La troisième maison qui, durant ma jeunesse, a été temporairement et régulièrement favorable à cet enracinement, c'est cette ferme dite de «La Caroline», située sur le territoire de la commune de Tolochenaz, non loin de Morges, où la famille de ma mère exploitait un domaine à la fois agricole, maraîcher et viticole, admirablement situé au bord du lac Léman. Cette maison représente en effet pour moi un élément absolument central dans cette Découverte du monde selon la belle expression ramuzienne, et cela même si ce «monde» n'était finalement pas très éloigné de celui où je vivais habituellement. Une découverte, non seulement en octobre lors de la période des vendanges, mais à toutes les saisons de l'année.[...] Mon oncle possédait des vignes situées sur le territoire de la commune de Tolochenaz, mais aussi et surtout sur le territoire de la commune voisine de Lully. Ces pages décrites autrefois par Ramuz, alors qu'il avait entre dix et douze ans, devenaient ainsi, et a mon tour, une réalité tangible:
"On était alors tout frais dans la vie; pourquoi ne l'aurait-on pas mieux perçue dans ce qu'elle a d'essentiel ? On touchait encore à sa substance profonde, on n'avait pas encore été séparé de la vérité. O vendanges ! temps des vendanges ! je vous retrouve tout ensemble au fond de moi-même et au fond des siècles."

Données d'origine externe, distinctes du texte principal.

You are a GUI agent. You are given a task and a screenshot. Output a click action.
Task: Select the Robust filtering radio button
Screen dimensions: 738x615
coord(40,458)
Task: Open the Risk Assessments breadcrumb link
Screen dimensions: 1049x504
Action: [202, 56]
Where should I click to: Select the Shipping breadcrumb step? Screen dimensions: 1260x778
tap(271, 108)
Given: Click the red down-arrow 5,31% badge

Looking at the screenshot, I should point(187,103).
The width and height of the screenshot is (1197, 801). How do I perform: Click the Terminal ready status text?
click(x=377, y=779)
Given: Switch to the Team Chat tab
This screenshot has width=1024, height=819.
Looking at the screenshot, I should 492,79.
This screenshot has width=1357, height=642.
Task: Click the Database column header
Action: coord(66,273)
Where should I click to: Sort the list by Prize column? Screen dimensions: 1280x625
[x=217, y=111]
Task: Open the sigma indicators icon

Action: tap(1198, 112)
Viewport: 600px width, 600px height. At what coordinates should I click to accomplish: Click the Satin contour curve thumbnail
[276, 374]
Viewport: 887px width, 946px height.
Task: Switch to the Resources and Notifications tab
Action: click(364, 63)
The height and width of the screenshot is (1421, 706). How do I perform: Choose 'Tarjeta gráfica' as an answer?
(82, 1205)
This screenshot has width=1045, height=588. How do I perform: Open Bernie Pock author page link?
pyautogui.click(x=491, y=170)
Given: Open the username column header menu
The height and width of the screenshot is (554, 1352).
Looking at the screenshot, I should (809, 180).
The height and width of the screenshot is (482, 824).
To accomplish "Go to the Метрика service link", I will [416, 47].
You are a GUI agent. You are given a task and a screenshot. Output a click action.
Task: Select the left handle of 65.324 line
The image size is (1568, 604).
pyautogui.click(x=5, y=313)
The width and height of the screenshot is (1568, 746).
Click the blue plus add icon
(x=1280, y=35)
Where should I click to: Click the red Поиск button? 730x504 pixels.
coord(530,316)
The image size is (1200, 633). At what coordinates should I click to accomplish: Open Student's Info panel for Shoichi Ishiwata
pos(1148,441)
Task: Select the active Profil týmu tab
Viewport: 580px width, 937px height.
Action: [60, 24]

(Vendanges, éd. du Verseau, Lausanne, 1927)

Je logeais dans une petite maison de jardinier, non loin de la route cantonale, à l'entrée de la vaste cour de la ferme elle-même, attenante à la maison des propriétaires, mais séparée de celle de mon oncle et de sa famille, qui était située plus haut.[...]

Je dormais à l'étage. La fenêtre s'ouvrait sur l'immensité du lac, d'où l'on pouvait observer ce «miroitement des vagues» que Ramuz, toujours lui, évoque dans le premier poème de son Petit village.
[...]
Mais je vais arrêter là ces quelques évocations. Ces maisons «éparpillées» sont, par certains aspects, semblables à ces Maisons fugitives que François Mauriac (1891-1982) décrivait en 1939. Puissent-elles dégager, aujourd'hui encore, un peu de cette même saveur. Une sorte d'éternité inviolable qui rassemble les vivants et les morts dans l'écrin de notre mémoire.